Stated goal => Rewrite every line of the entries below as a numbered list, dropping the blank lines.

(Entries from a data source)
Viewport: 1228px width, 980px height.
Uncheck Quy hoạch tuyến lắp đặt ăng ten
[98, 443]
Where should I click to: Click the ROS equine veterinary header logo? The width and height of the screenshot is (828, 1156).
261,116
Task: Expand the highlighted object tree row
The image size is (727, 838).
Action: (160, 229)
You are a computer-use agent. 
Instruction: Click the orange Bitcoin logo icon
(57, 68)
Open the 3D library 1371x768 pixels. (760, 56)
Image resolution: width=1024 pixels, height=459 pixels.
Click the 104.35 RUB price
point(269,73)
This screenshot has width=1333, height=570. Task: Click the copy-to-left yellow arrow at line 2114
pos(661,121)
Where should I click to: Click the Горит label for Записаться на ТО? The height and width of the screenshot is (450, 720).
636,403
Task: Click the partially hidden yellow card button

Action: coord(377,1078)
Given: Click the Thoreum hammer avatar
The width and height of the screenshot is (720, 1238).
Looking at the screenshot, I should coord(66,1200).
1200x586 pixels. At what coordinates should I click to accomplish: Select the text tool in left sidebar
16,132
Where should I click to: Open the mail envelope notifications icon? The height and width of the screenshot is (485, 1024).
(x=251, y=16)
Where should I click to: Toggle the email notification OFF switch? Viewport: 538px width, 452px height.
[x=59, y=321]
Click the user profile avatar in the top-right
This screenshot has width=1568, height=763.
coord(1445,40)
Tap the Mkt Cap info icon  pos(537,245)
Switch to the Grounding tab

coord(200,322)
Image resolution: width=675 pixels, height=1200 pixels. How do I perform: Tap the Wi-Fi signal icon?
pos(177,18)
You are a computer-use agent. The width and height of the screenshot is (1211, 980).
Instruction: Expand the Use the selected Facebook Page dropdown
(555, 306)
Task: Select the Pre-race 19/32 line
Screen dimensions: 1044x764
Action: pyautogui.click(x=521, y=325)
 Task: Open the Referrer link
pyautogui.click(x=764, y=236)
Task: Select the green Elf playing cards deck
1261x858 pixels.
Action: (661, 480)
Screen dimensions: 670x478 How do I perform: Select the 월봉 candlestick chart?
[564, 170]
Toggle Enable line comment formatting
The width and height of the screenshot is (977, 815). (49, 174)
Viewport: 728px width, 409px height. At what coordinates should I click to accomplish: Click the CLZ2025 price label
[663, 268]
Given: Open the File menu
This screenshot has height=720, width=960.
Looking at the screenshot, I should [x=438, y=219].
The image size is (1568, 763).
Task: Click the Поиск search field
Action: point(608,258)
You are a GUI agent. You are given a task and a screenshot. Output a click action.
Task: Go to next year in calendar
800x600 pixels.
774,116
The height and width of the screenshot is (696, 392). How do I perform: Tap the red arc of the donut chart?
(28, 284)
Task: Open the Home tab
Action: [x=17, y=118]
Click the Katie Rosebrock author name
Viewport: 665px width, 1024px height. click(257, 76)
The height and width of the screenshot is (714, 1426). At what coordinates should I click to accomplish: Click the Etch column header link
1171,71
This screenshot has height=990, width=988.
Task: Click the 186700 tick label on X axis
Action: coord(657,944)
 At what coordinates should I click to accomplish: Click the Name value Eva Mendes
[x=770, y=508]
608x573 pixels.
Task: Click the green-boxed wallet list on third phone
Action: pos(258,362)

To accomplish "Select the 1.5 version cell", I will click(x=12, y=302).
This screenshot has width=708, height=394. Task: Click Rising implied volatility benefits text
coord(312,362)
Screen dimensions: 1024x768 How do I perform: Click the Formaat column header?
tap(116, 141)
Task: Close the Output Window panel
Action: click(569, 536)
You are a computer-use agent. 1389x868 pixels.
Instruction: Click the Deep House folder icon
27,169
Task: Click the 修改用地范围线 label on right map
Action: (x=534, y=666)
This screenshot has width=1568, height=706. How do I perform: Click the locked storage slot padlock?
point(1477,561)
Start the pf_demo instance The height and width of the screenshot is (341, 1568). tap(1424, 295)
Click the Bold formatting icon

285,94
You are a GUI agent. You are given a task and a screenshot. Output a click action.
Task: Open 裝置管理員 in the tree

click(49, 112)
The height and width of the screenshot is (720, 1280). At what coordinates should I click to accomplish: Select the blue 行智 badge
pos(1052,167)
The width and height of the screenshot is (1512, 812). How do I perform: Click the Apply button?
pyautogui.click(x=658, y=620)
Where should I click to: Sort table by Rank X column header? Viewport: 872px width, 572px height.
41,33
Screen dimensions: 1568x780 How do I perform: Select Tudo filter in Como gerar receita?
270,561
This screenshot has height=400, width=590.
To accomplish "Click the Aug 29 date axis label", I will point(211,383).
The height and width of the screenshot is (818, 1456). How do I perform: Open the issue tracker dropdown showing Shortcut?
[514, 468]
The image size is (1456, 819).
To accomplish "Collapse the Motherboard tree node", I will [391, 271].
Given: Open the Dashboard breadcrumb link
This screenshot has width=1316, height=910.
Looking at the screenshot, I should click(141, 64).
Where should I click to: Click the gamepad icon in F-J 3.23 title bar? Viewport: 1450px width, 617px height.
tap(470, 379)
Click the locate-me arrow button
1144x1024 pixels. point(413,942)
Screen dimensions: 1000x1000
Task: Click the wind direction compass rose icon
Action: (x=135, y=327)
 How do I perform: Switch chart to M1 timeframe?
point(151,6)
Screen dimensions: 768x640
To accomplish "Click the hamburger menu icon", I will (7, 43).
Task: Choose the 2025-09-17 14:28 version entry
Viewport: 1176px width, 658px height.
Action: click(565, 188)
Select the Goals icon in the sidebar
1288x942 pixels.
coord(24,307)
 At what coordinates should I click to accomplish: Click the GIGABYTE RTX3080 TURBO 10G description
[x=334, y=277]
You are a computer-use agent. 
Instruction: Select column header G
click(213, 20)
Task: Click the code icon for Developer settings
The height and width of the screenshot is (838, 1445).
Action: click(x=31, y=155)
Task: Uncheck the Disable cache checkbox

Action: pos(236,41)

Final result =>
1. Viewport: 1228px width, 980px height.
2. Uncheck Quy hoạch tuyến lắp đặt ăng ten
3. [98, 443]
4. Where should I click to: Click the ROS equine veterinary header logo? The width and height of the screenshot is (828, 1156).
5. 261,116
6. Task: Expand the highlighted object tree row
7. The image size is (727, 838).
8. Action: (160, 229)
9. You are a computer-use agent. 
10. Instruction: Click the orange Bitcoin logo icon
11. (57, 68)
12. Open the 3D library 1371x768 pixels. (760, 56)
13. Image resolution: width=1024 pixels, height=459 pixels.
14. Click the 104.35 RUB price
15. point(269,73)
16. This screenshot has width=1333, height=570. Task: Click the copy-to-left yellow arrow at line 2114
17. pos(661,121)
18. Where should I click to: Click the Горит label for Записаться на ТО? The height and width of the screenshot is (450, 720).
19. 636,403
20. Task: Click the partially hidden yellow card button
21. Action: coord(377,1078)
22. Given: Click the Thoreum hammer avatar
23. The width and height of the screenshot is (720, 1238).
24. Looking at the screenshot, I should coord(66,1200).
25. 1200x586 pixels. At what coordinates should I click to accomplish: Select the text tool in left sidebar
26. 16,132
27. Where should I click to: Open the mail envelope notifications icon? The height and width of the screenshot is (485, 1024).
28. (x=251, y=16)
29. Where should I click to: Toggle the email notification OFF switch? Viewport: 538px width, 452px height.
30. [x=59, y=321]
31. Click the user profile avatar in the top-right
32. This screenshot has width=1568, height=763.
33. coord(1445,40)
34. Tap the Mkt Cap info icon  pos(537,245)
35. Switch to the Grounding tab
36. coord(200,322)
37. Image resolution: width=675 pixels, height=1200 pixels. How do I perform: Tap the Wi-Fi signal icon?
38. pos(177,18)
39. You are a computer-use agent. The width and height of the screenshot is (1211, 980).
40. Instruction: Expand the Use the selected Facebook Page dropdown
41. (555, 306)
42. Task: Select the Pre-race 19/32 line
43. Screen dimensions: 1044x764
44. Action: pyautogui.click(x=521, y=325)
45.  Task: Open the Referrer link
46. pyautogui.click(x=764, y=236)
47. Task: Select the green Elf playing cards deck
48. 1261x858 pixels.
49. Action: (661, 480)
50. Screen dimensions: 670x478 How do I perform: Select the 월봉 candlestick chart?
51. [564, 170]
52. Toggle Enable line comment formatting
53. The width and height of the screenshot is (977, 815). (49, 174)
54. Viewport: 728px width, 409px height. At what coordinates should I click to accomplish: Click the CLZ2025 price label
55. [663, 268]
56. Given: Open the File menu
57. This screenshot has height=720, width=960.
58. Looking at the screenshot, I should [x=438, y=219].
59. The image size is (1568, 763).
60. Task: Click the Поиск search field
61. Action: point(608,258)
62. You are a GUI agent. You are given a task and a screenshot. Output a click action.
63. Task: Go to next year in calendar
64. 800x600 pixels.
65. 774,116
66. The height and width of the screenshot is (696, 392). How do I perform: Tap the red arc of the donut chart?
67. (28, 284)
68. Task: Open the Home tab
69. Action: [x=17, y=118]
70. Click the Katie Rosebrock author name
71. Viewport: 665px width, 1024px height. click(257, 76)
72. The height and width of the screenshot is (714, 1426). At what coordinates should I click to accomplish: Click the Etch column header link
73. 1171,71
74. This screenshot has height=990, width=988.
75. Task: Click the 186700 tick label on X axis
76. Action: coord(657,944)
77.  At what coordinates should I click to accomplish: Click the Name value Eva Mendes
78. [x=770, y=508]
79. 608x573 pixels.
80. Task: Click the green-boxed wallet list on third phone
81. Action: pos(258,362)
82. To accomplish "Select the 1.5 version cell", I will click(x=12, y=302).
83. This screenshot has width=708, height=394. Task: Click Rising implied volatility benefits text
84. coord(312,362)
85. Screen dimensions: 1024x768 How do I perform: Click the Formaat column header?
86. tap(116, 141)
87. Task: Close the Output Window panel
88. Action: click(569, 536)
89. You are a computer-use agent. 1389x868 pixels.
90. Instruction: Click the Deep House folder icon
91. 27,169
92. Task: Click the 修改用地范围线 label on right map
93. Action: (x=534, y=666)
94. This screenshot has width=1568, height=706. How do I perform: Click the locked storage slot padlock?
95. point(1477,561)
96. Start the pf_demo instance The height and width of the screenshot is (341, 1568). tap(1424, 295)
97. Click the Bold formatting icon
98. 285,94
99. You are a GUI agent. You are given a task and a screenshot. Output a click action.
100. Task: Open 裝置管理員 in the tree
101. click(49, 112)
102. The height and width of the screenshot is (720, 1280). At what coordinates should I click to accomplish: Select the blue 行智 badge
103. pos(1052,167)
104. The width and height of the screenshot is (1512, 812). How do I perform: Click the Apply button?
105. pyautogui.click(x=658, y=620)
106. Where should I click to: Sort table by Rank X column header? Viewport: 872px width, 572px height.
107. 41,33
108. Screen dimensions: 1568x780 How do I perform: Select Tudo filter in Como gerar receita?
109. 270,561
110. This screenshot has height=400, width=590.
111. To accomplish "Click the Aug 29 date axis label", I will point(211,383).
112. The height and width of the screenshot is (818, 1456). How do I perform: Open the issue tracker dropdown showing Shortcut?
113. [514, 468]
114. The image size is (1456, 819).
115. To accomplish "Collapse the Motherboard tree node", I will [391, 271].
116. Given: Open the Dashboard breadcrumb link
117. This screenshot has width=1316, height=910.
118. Looking at the screenshot, I should click(141, 64).
119. Where should I click to: Click the gamepad icon in F-J 3.23 title bar? Viewport: 1450px width, 617px height.
120. tap(470, 379)
121. Click the locate-me arrow button
122. 1144x1024 pixels. point(413,942)
123. Screen dimensions: 1000x1000
124. Task: Click the wind direction compass rose icon
125. Action: (x=135, y=327)
126.  How do I perform: Switch chart to M1 timeframe?
127. point(151,6)
128. Screen dimensions: 768x640
129. To accomplish "Click the hamburger menu icon", I will (7, 43).
130. Task: Choose the 2025-09-17 14:28 version entry
131. Viewport: 1176px width, 658px height.
132. Action: click(565, 188)
133. Select the Goals icon in the sidebar
134. 1288x942 pixels.
135. coord(24,307)
136.  At what coordinates should I click to accomplish: Click the GIGABYTE RTX3080 TURBO 10G description
137. [x=334, y=277]
138. You are a computer-use agent. 
139. Instruction: Select column header G
140. click(213, 20)
141. Task: Click the code icon for Developer settings
142. The height and width of the screenshot is (838, 1445).
143. Action: click(x=31, y=155)
144. Task: Uncheck the Disable cache checkbox
145. Action: pos(236,41)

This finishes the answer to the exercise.